Kathryn Treder (born March 17, 1996) is an American rugby union player. She has been a hooker and flanker for the United States national women's rugby union team since 2019 and represented the United States in the 2021 Rugby World Cup in New Zealand. She has also played professionally with the Darlington Mowden Park Sharks and the Loughborough Lightning in the Premiership Women's Rugby league, and will play for the Bay Breakers in the inaugural season of the Women's Elite Rugby competition in 2025.

== Rugby career ==
After playing for the Stanford University club team for four years and serving as the captain, Treder played for the Beantown women's side in the Women's Premier League. The team placed second in the league. In her first season, she was selected for the WPL's all-star match and in 2019, was selected for the U.S national fifteens team. She made her first appearance in November 19 at the CanAm series in San Diego, California.

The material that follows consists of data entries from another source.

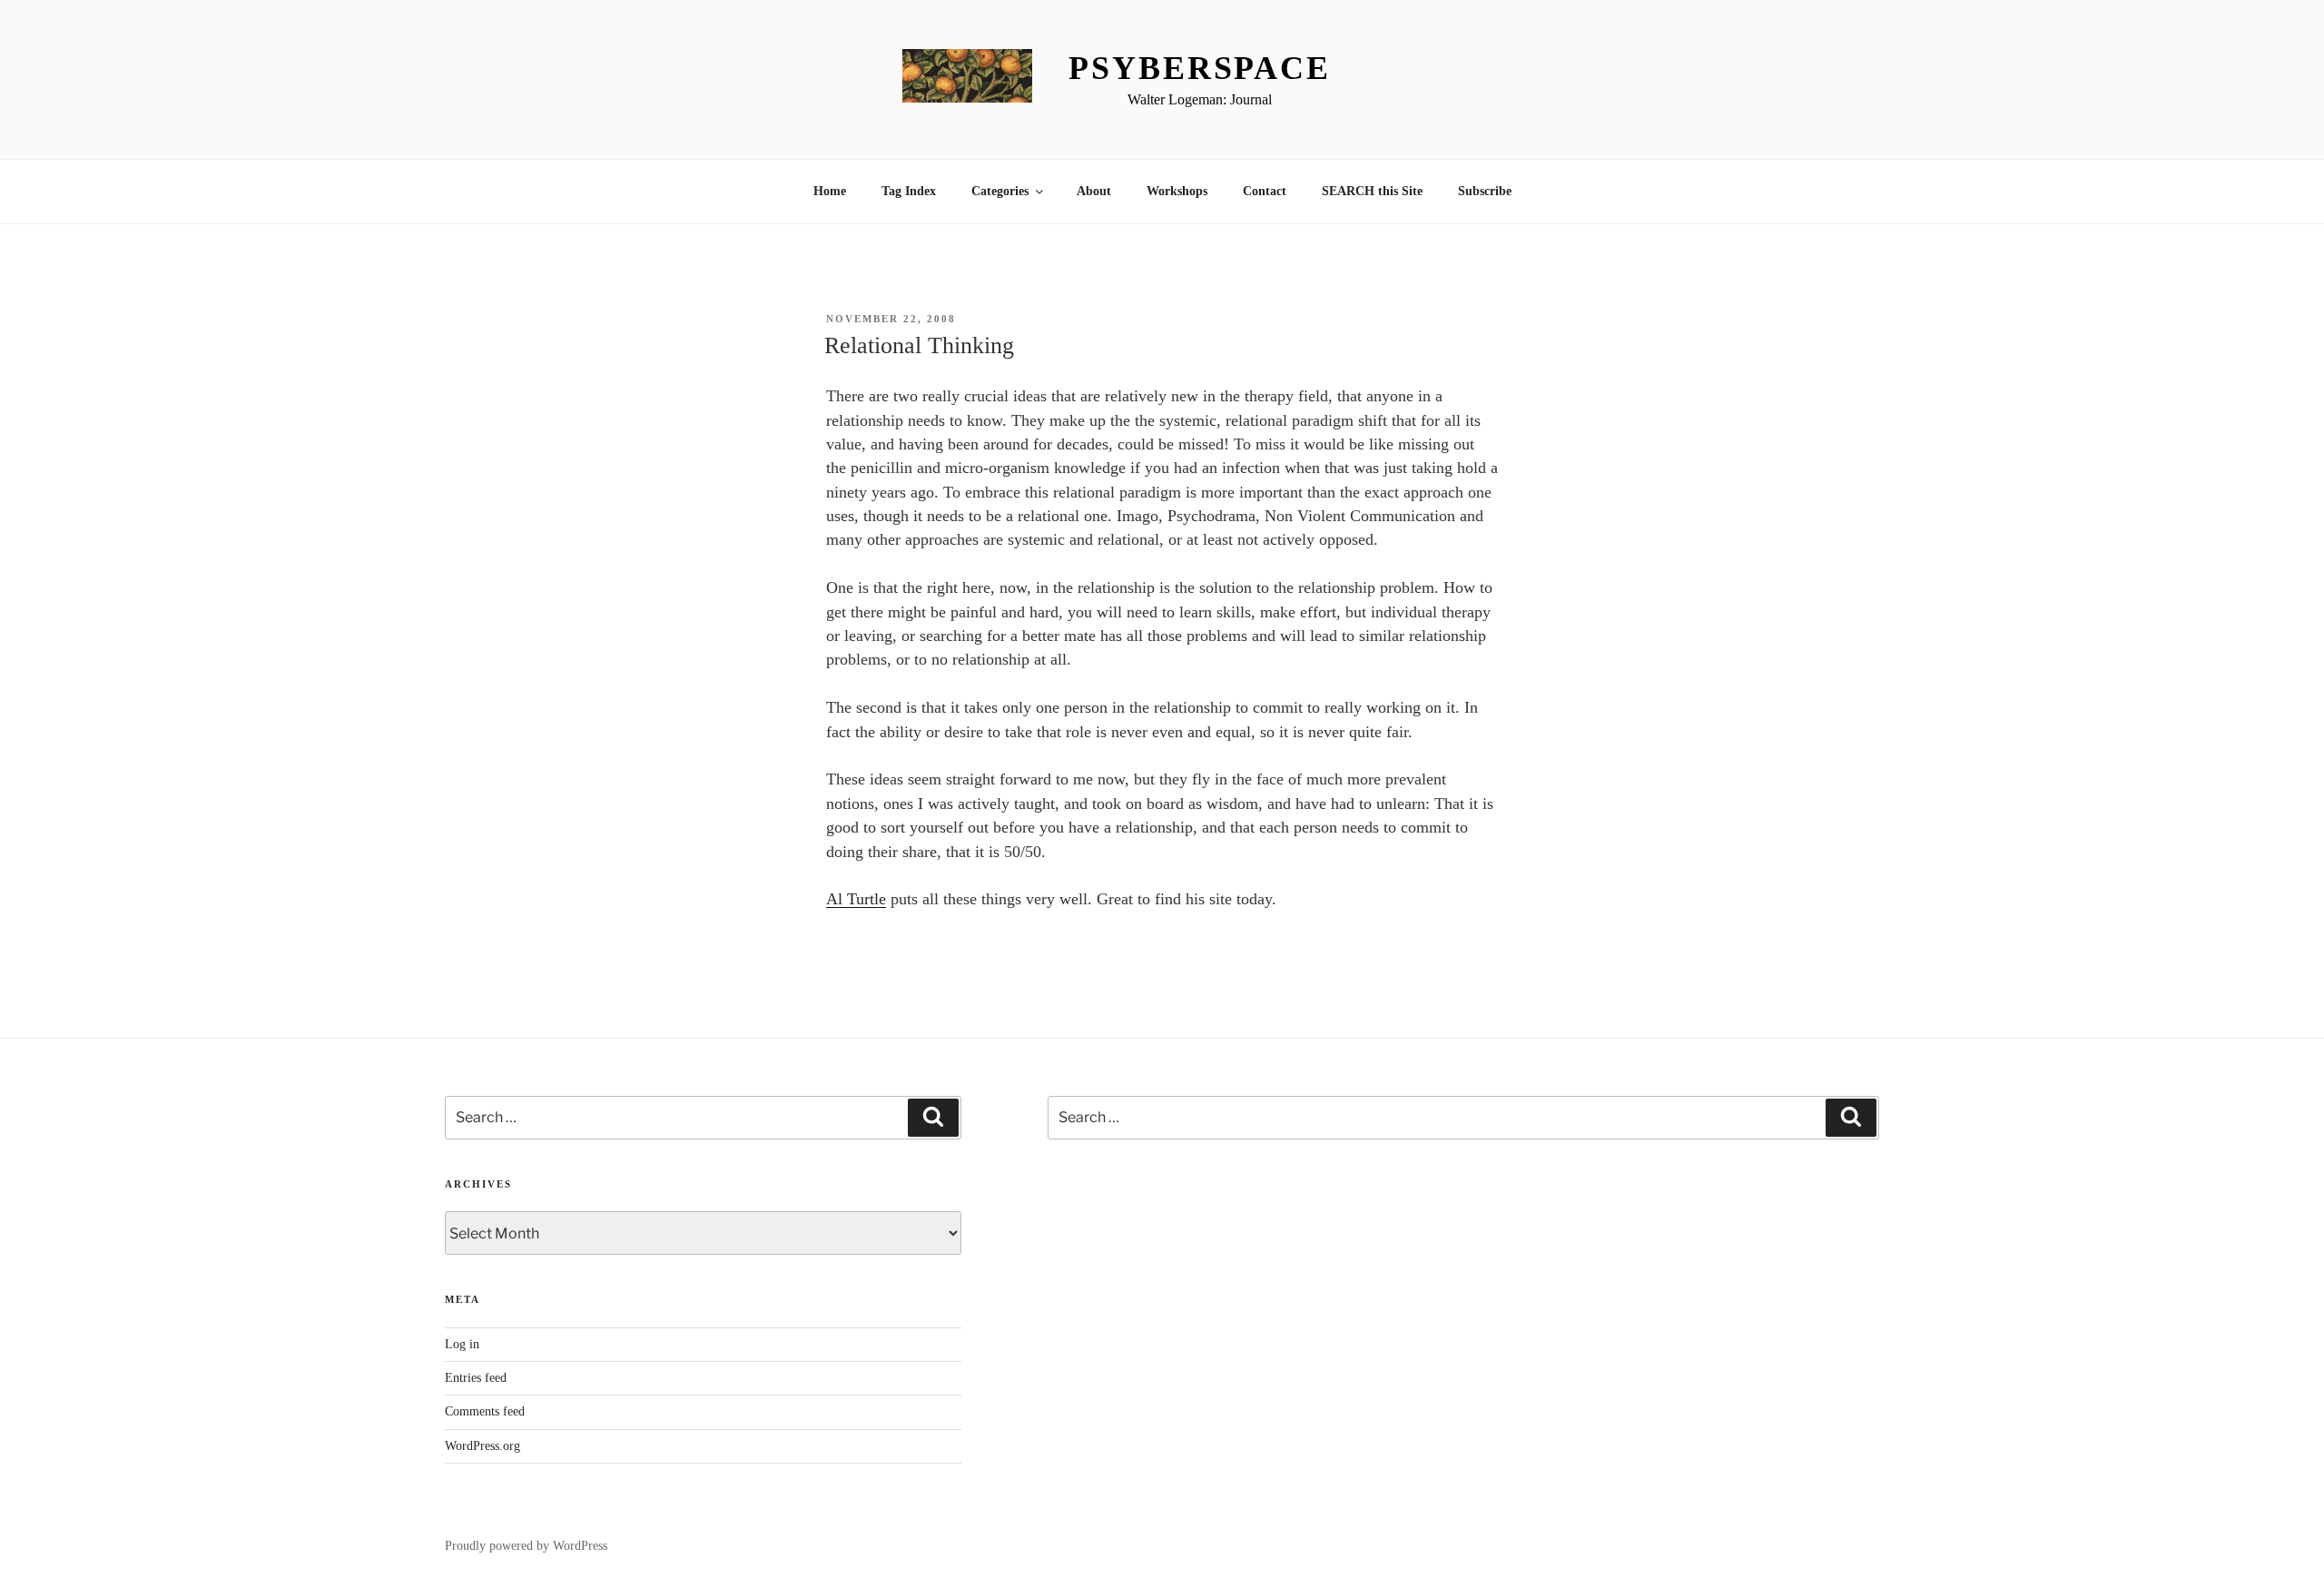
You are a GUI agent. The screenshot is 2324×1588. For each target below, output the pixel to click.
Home (829, 191)
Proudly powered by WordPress (526, 1546)
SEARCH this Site (1372, 191)
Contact (1264, 191)
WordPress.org (482, 1446)
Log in (462, 1344)
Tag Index (908, 191)
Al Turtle (856, 899)
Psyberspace (1199, 68)
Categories (1000, 191)
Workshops (1177, 191)
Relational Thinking (919, 345)
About (1094, 191)
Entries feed (476, 1378)
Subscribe (1485, 191)
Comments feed (485, 1411)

She made her first World Cup appearance with the United States in 2021. Up until 2022, Treder continued to play for Beantown and served as an assistant coach for the women's rugby team at Wellesley College. In 2022, she was named as one of the 15 leaders under 30 in women's rugby by the U.S. Women's Rugby Foundation.

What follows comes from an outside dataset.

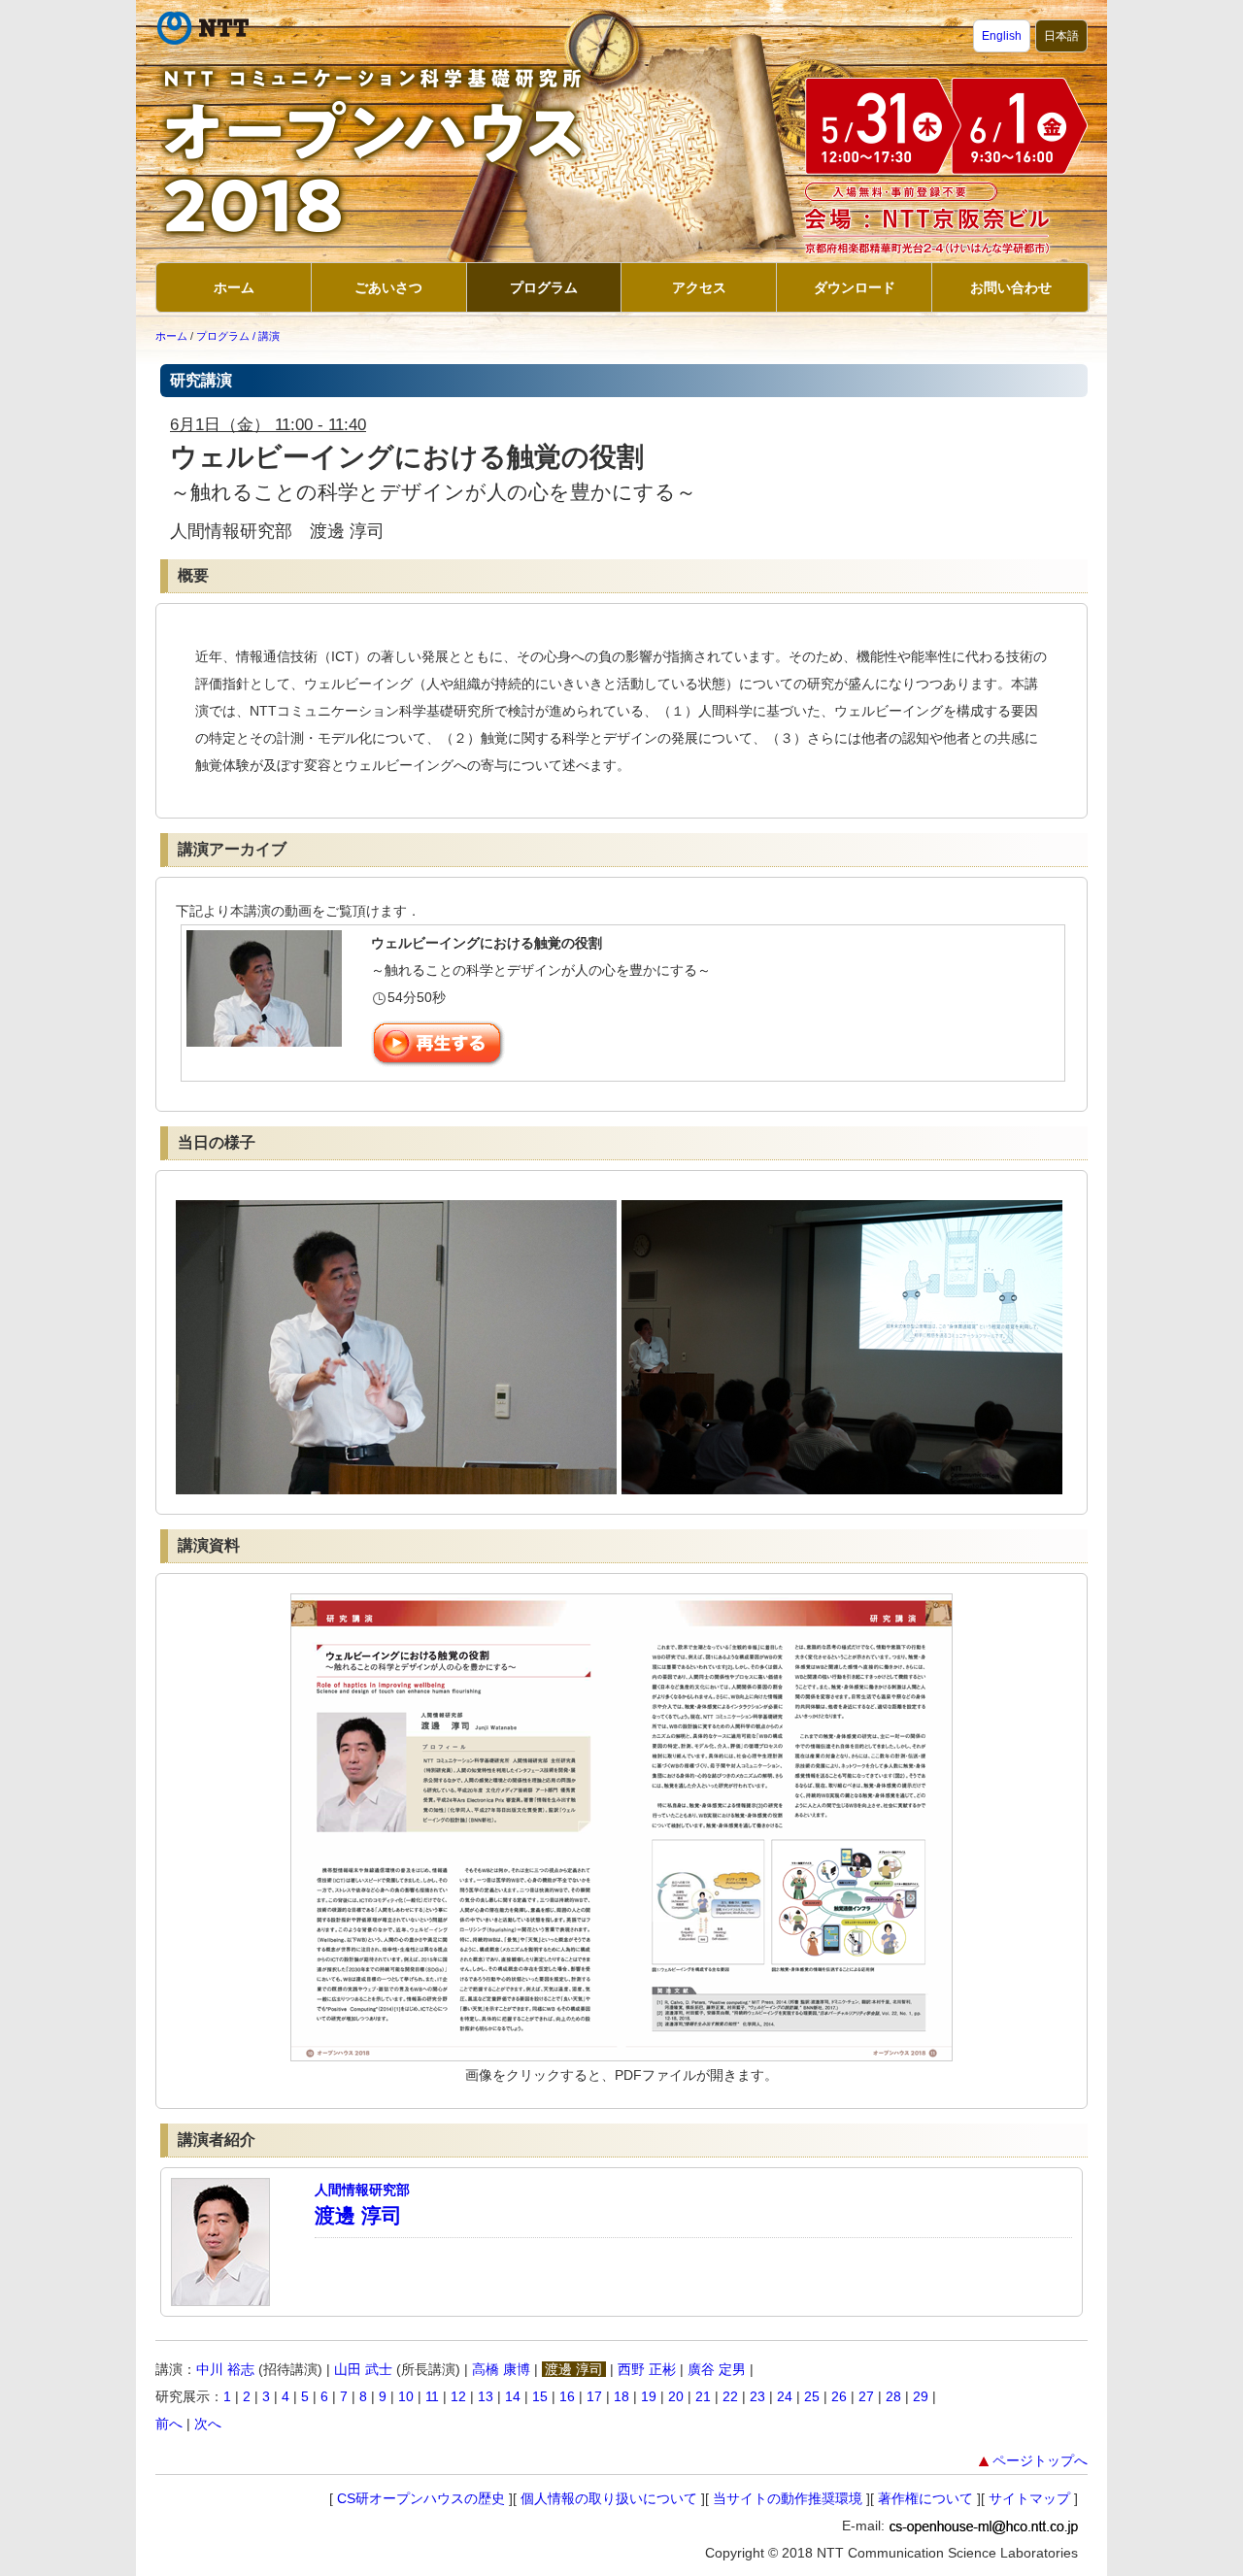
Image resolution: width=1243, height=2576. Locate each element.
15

She played for the Darlington Mowden Park Sharks in the 2022–2023 season of the Premiership Women's Rugby (PWR) competition, then switched to the Loughborough Lightning for the 2023-2024 PWR season.

On February 18, 2025, she was named in the Bay Breakers squad for their inaugural season of the Women's Elite Rugby competition. She played in the test match against Japan in Los Angeles on April 26, the Eagles lost the closely contested game 33–39. On July 17, she was named in the Eagles squad for the Women's Rugby World Cup.

== Biography and personal life ==
Treder was born on March 17, 1996, in Anchorage, Alaska to Luanna Greybear and Tadeusz Treder. She is the second oldest of ten children and grew up helping to take care of her younger siblings. Treder is of Inupiaq and Aleut descent.

She attended Anchorage West High School, where she competed in the long jump and triple jump for the track team and the boys wrestling team. After graduating in 2014, she went on to study political science and comparative studies in race and ethnicity at Stanford University.

After graduating from Stanford, Treder moved to Boston to do research in the political science department at Massachusetts Institute of Technology.

She became engaged to fellow rugby player Alev Kelter at the 2024 Summer Olympics in Paris.